• Problem requirements
The output should consist solely of the line containing "You are a computer-use agent. 945x966 pixels." and the lines that follow it through the end of the data below.

• Task inputs
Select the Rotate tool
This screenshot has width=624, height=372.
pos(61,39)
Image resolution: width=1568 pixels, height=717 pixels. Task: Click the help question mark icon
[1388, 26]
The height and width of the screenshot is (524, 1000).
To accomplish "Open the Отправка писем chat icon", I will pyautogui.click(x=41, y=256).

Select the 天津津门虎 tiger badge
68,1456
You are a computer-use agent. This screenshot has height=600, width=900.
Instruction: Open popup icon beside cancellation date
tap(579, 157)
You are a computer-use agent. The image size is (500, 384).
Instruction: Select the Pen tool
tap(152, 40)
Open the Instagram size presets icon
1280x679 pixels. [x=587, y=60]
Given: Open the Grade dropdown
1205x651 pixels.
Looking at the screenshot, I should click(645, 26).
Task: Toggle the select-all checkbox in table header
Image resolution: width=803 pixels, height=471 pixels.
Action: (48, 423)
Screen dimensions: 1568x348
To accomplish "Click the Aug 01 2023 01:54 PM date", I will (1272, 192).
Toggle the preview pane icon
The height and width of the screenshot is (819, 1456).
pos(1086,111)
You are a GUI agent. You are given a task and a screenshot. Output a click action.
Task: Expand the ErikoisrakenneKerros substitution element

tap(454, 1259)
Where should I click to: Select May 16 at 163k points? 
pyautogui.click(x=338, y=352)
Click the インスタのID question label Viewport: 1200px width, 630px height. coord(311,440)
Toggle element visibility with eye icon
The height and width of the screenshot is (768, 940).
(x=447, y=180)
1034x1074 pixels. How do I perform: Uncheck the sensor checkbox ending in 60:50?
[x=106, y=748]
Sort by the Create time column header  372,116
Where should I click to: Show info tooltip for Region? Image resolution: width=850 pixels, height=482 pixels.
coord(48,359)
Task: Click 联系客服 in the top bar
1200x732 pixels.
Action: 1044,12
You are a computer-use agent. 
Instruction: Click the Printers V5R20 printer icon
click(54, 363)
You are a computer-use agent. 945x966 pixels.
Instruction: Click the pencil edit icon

• Worked solution
You are a computer-use agent. 945x966 pixels.
Instruction: Click the pencil edit icon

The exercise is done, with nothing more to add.